Invece Tamara scese la montagna da sola, piangendo, rischiando tantissimo, senza la vetta e dovendo poi condividere al ritorno la tenda con i tre compagni vincenti.
Cinque anni dopo, Tamara Lunger è al campo base del K2, questa volta senza il compagno abituale, ma ritrovando vecchi amici, come Alex Txicon e Alex Gavan (con cui non funziona benissimo) e amici nuovi, come il brillante catalano Sergi Mingote o il simpatico cileno Juan Pablo Mohr, due tra i favoriti per la vittoria finale, insieme ad Ali Sadpara e al suo giovane e timido figlio, dietro ai quali si compatta tutto il tifo della nazione pakistana. E mentre al campo base si studiano le proiezioni climatiche, si fa esercizio scalando sassi, si combatte contro il freddo più spietato (“immaginatevi lassù”, si ripetono tutti), si litiga e si balla, appena compare un raggio di sole incomincia l’elastico dell’acclimatamento e della preparazione dei campi alti. Su e giù: campo uno, campo due, campo tre, tra sassi che ti sfiorano, ramponi che si staccano, venti che spazzano in un attimo intere giornate di lavoro, notti in tenda a meno quaranta.
Intanto i dieci nepalesi, gentili ma distaccati, continuano a preparare la montagna, piazzare campi e corde fisse, sempre più su.
Ma nel racconto di Tamara Lunger (cioè, diciamolo con chiarezza, nel racconto che Vinicio Stefanello costruisce a partire dalle testimonianze dell’alpinista di Bolzano - diamo il giusto merito anche a chi è bravo a scrivere) l’ombra della tragedia aleggia sin dalle prime pagine di un libro che si legge tutto di un fiato, un autentico romanzo di avventura, niente a che vedere con un “recit d’ascension” per addetti ai lavori.

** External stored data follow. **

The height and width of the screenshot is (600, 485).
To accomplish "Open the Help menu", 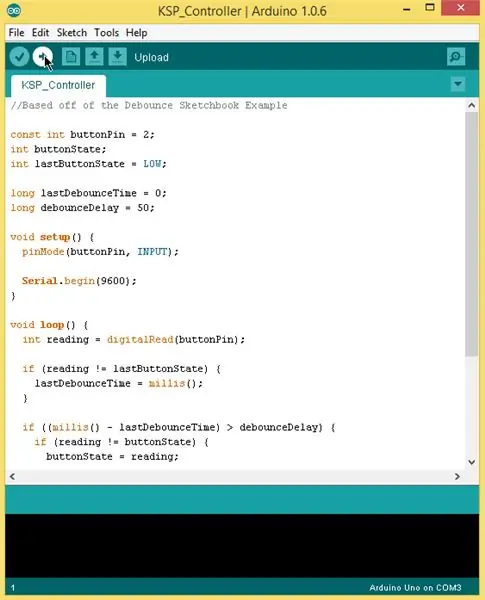I will [x=136, y=33].
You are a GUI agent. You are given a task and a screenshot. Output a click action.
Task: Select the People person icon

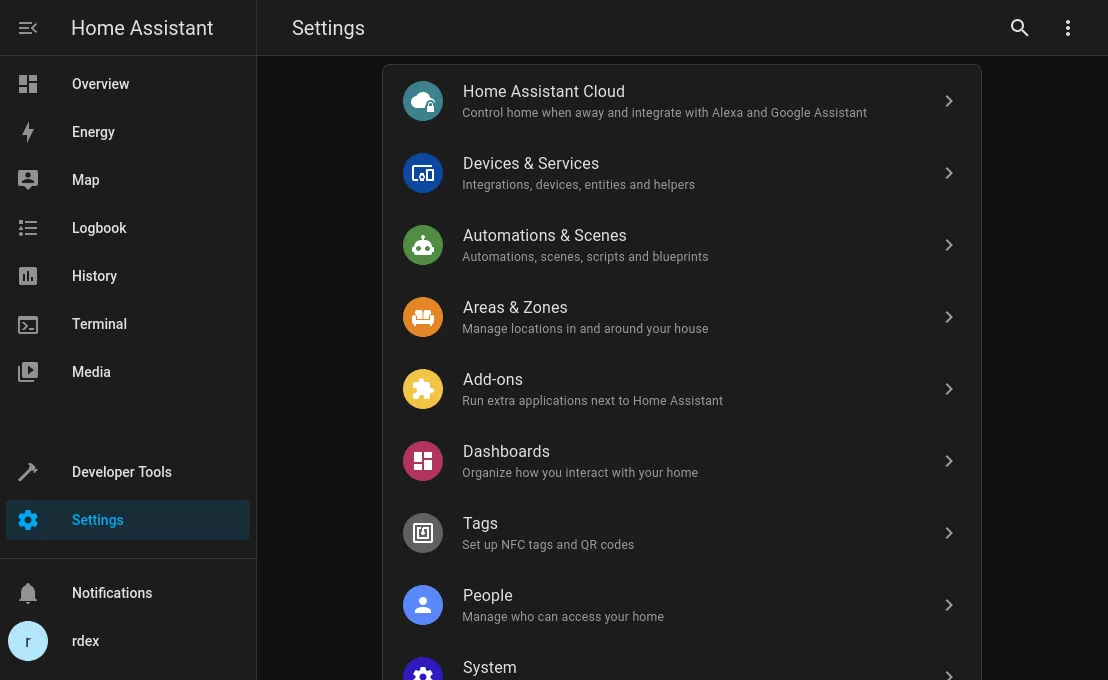[x=423, y=605]
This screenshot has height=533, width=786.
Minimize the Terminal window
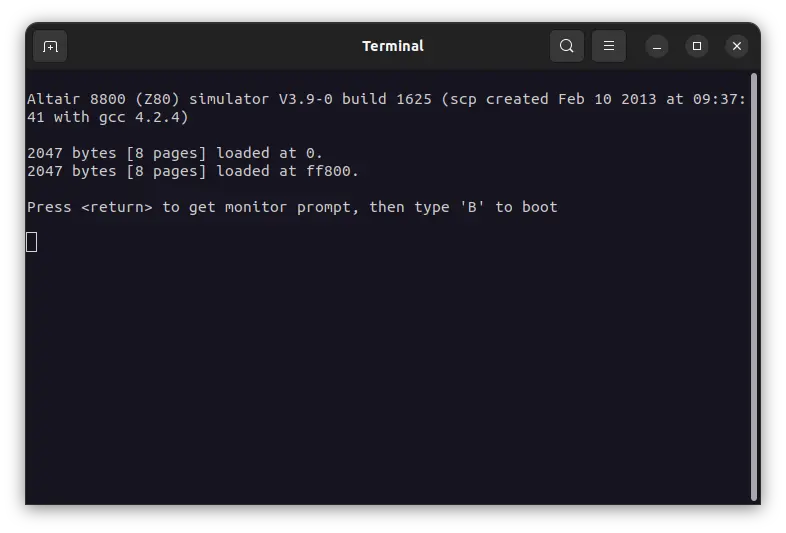pyautogui.click(x=657, y=46)
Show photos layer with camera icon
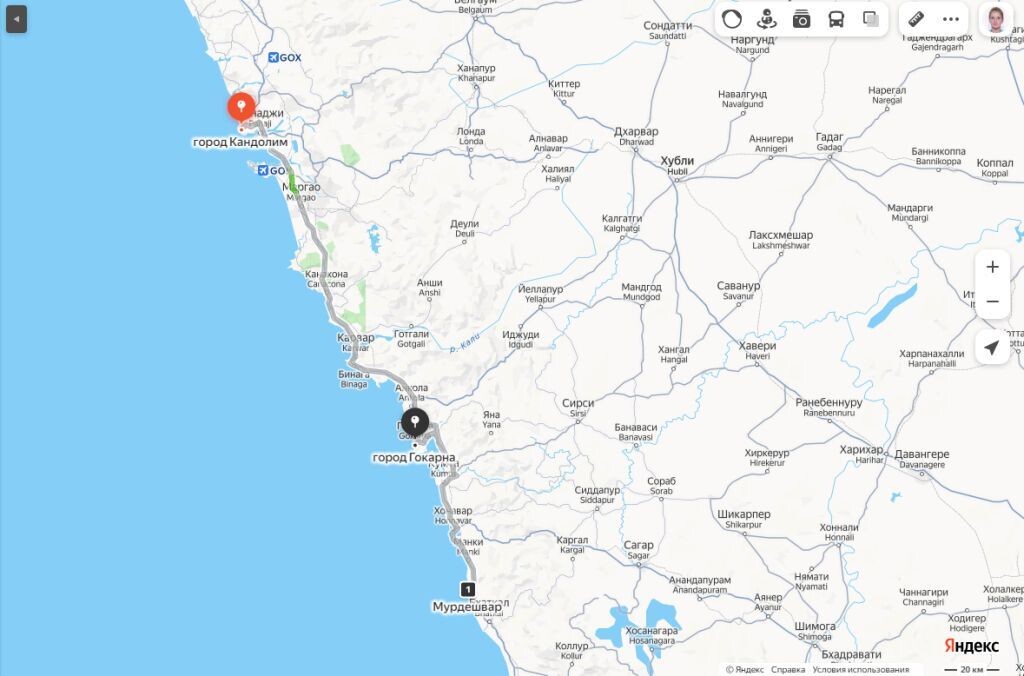Viewport: 1024px width, 676px height. pyautogui.click(x=801, y=20)
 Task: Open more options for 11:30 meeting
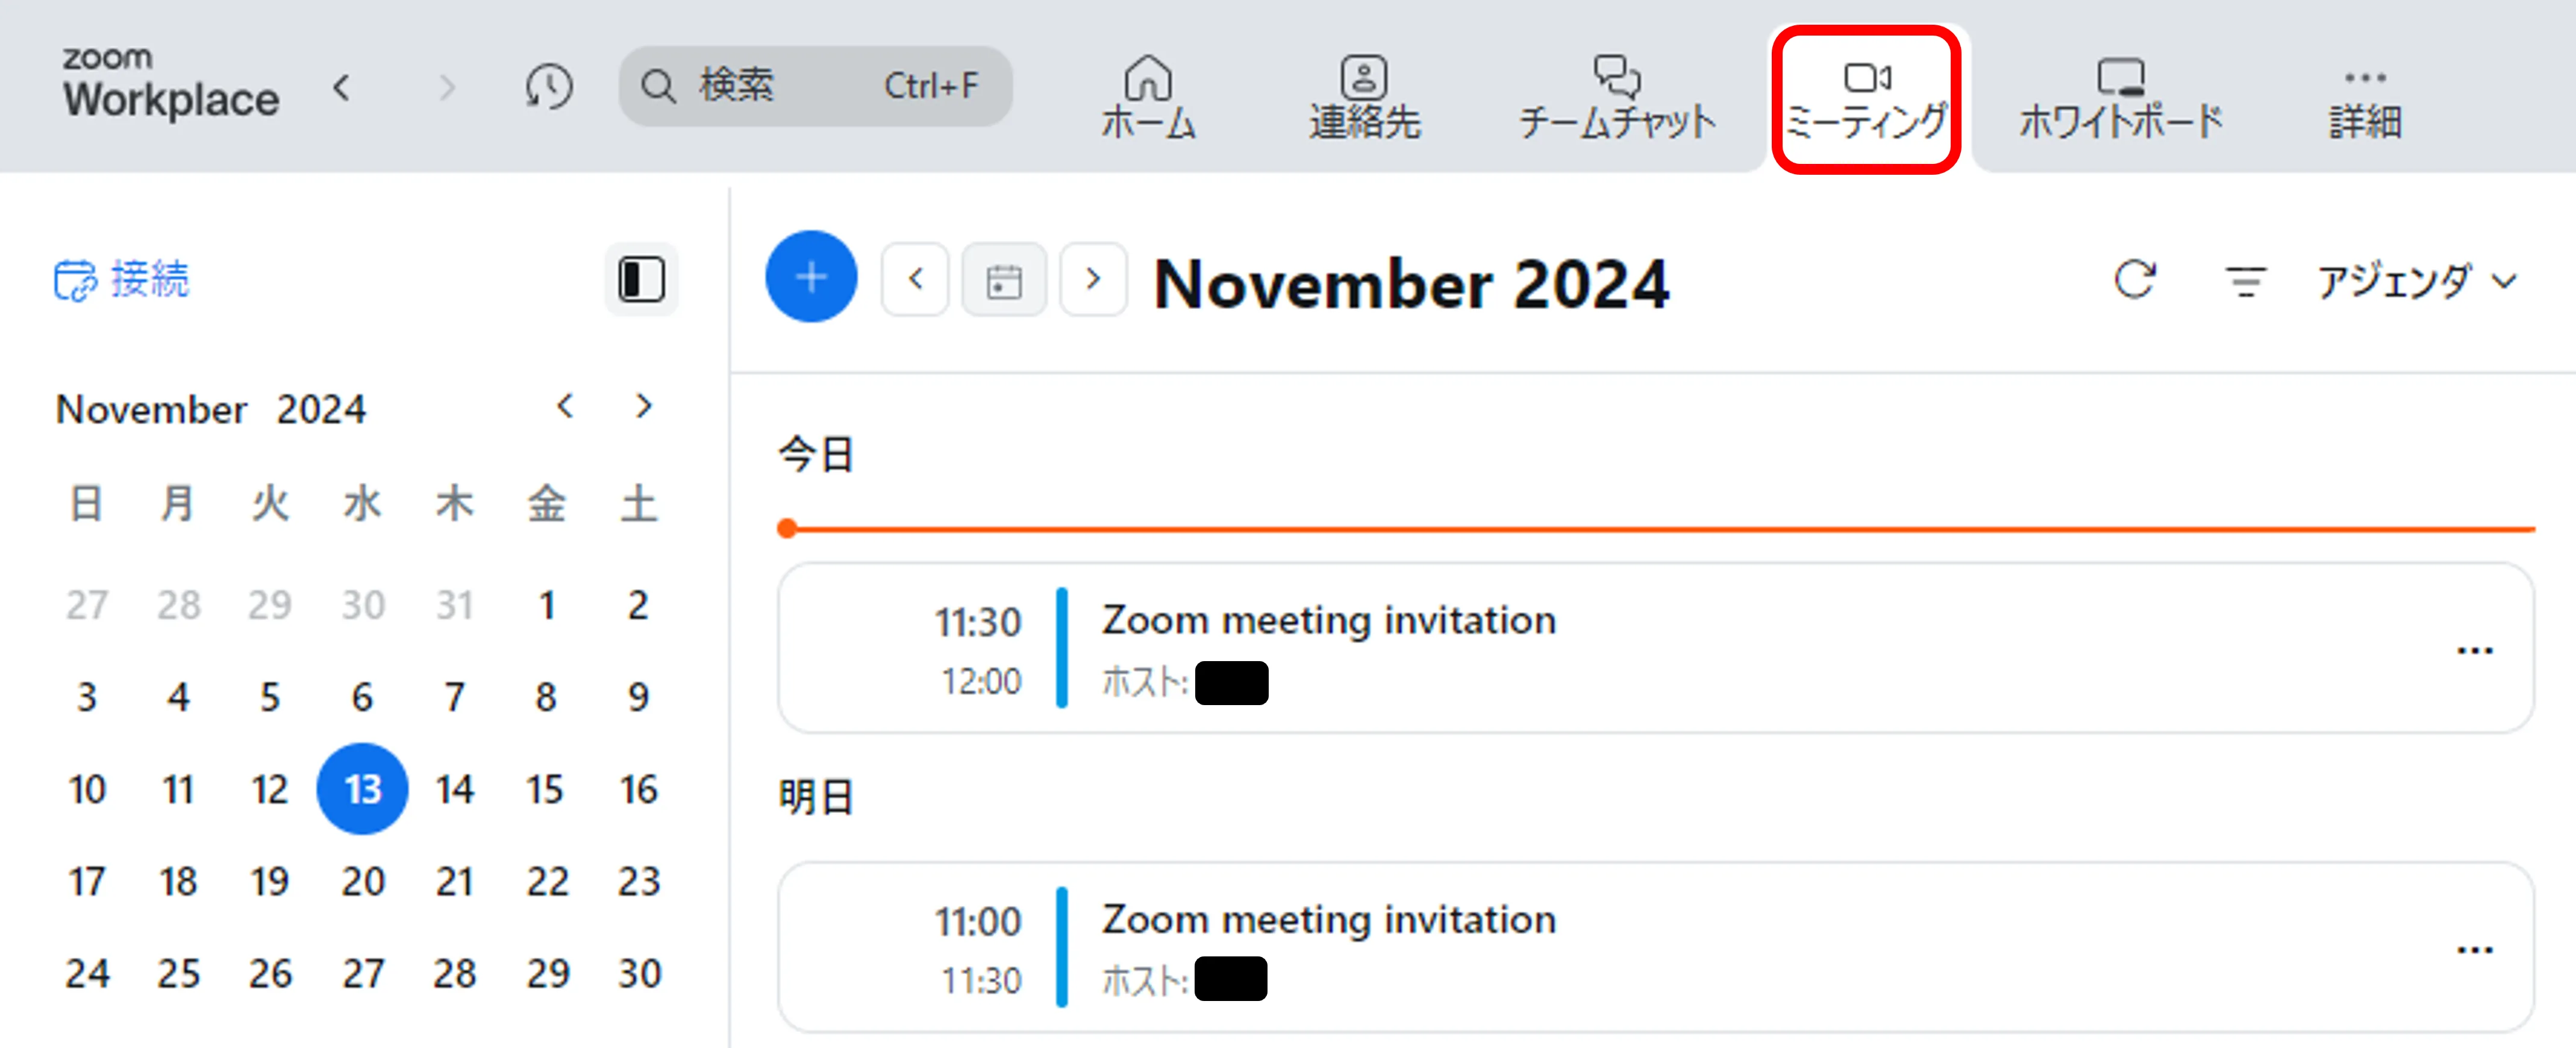pyautogui.click(x=2474, y=651)
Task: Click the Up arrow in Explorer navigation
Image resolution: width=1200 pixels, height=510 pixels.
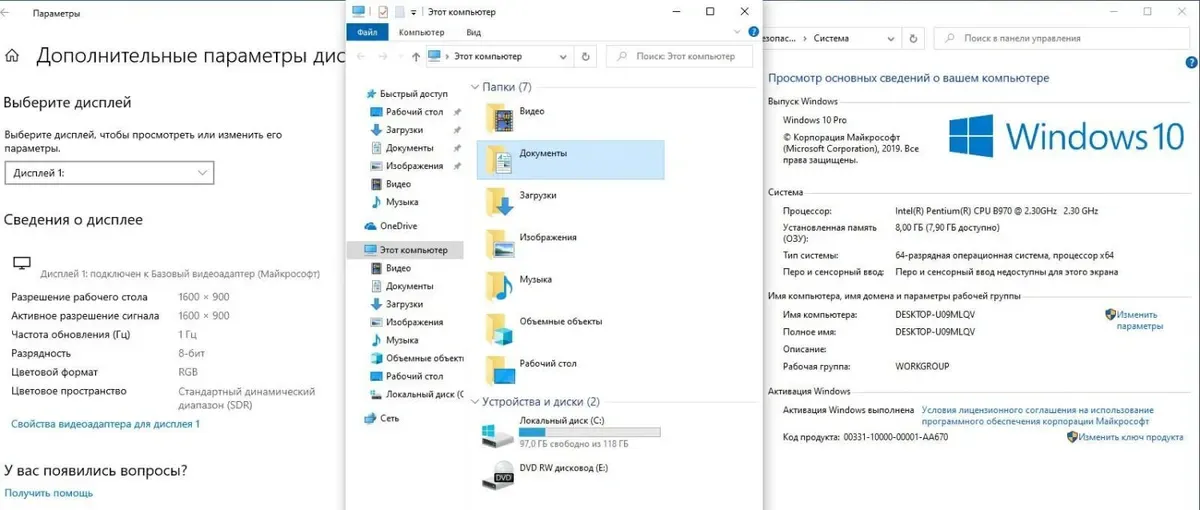Action: [x=415, y=57]
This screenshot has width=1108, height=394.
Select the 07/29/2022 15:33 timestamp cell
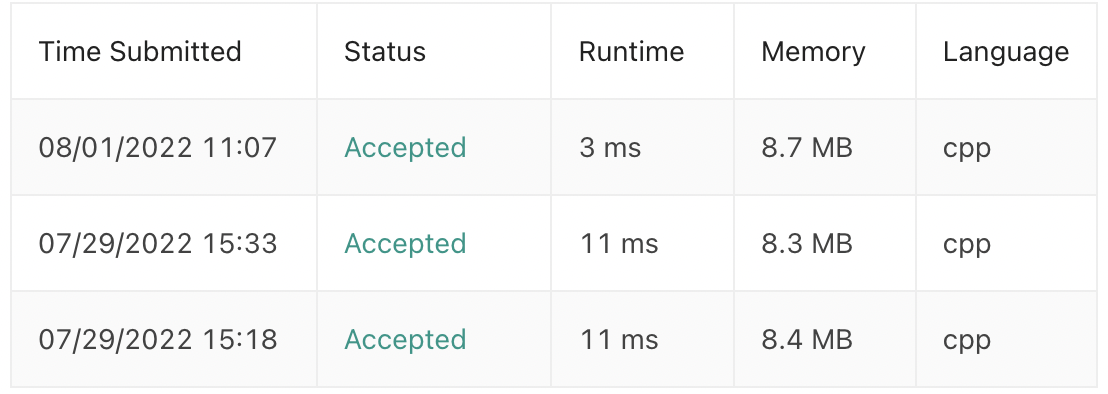(x=158, y=244)
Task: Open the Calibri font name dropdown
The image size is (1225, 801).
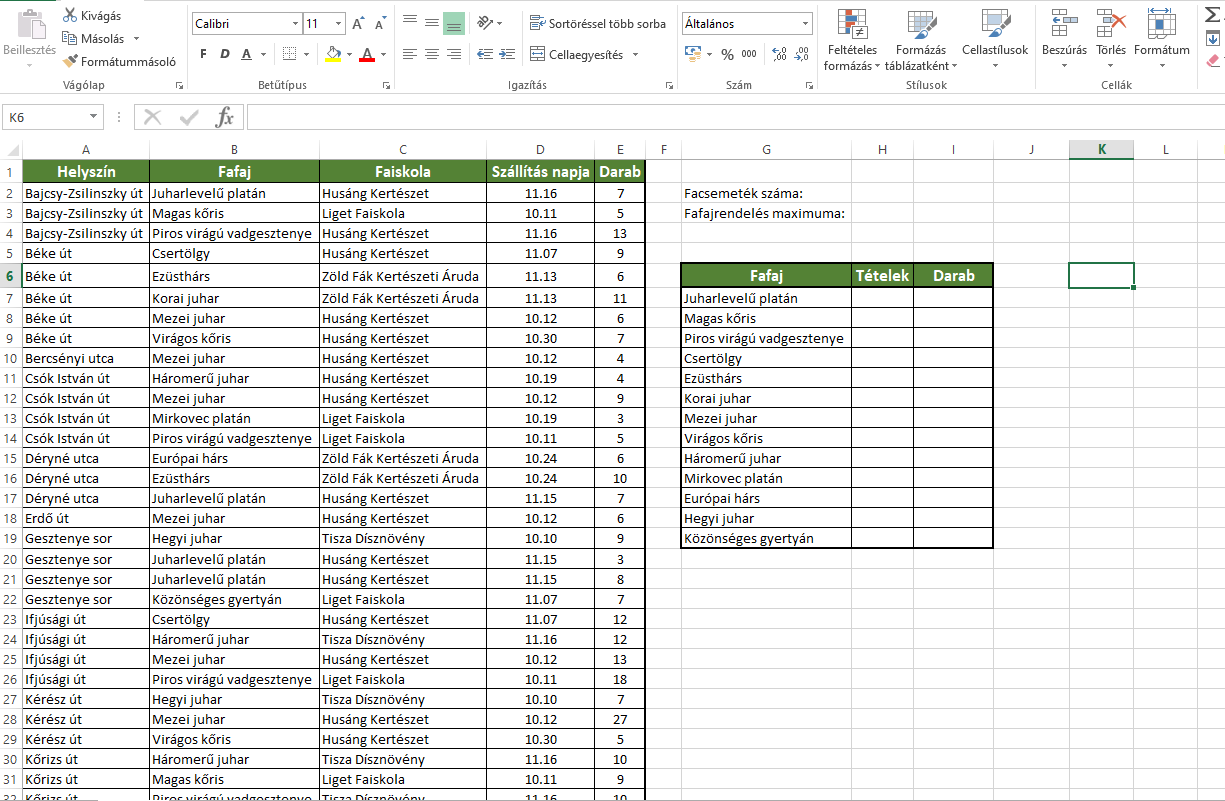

E la prima tragedia si consuma nello stesso momento del trionfo. Mentre il 16 gennaio i dieci nepalesi si tengono per mano sulla cima del K2, un uomo dalla tuta rossa precipita all’improvviso, in un punto non troppo difficile. È Sergi Mingote, il forte alpinista catalano, nuovo amico di Tamara, quarantanovenne, che lascia una moglie e una figlia.
La montagna non è più la stessa. La festa dei nepalesi si incrocia con il trasporto del corpo di Sergi. Qualcuno decide di chiudere. Qualcuno vuole ancora tentare la vetta. Tamara è incerta, sta male. Si rinnova il dilemma del Nanga: prima donna sul K2 d’inverno, può valere una vita?
Alla fine Tamara rinuncia. Vede partire nella notte dal Campo 3, per il summit push, Juan Pablo Mohr, l’islandese Snorri e l’eroe nazionale pakistano, Ali Sadpara, con il figlio Sajid. Li avvolgeranno le nubi. Dopo tre giorni, disfatto, riappare il solo Sajid che racconta di aver avuto problemi con l’erogatore dell’ossigeno e di essere stato rimandato giù da suo padre. Mi piace immaginare che fosse solo una scusa e che il padre abbia voluto salvare suo figlio avendo intuito il destino che li attendeva.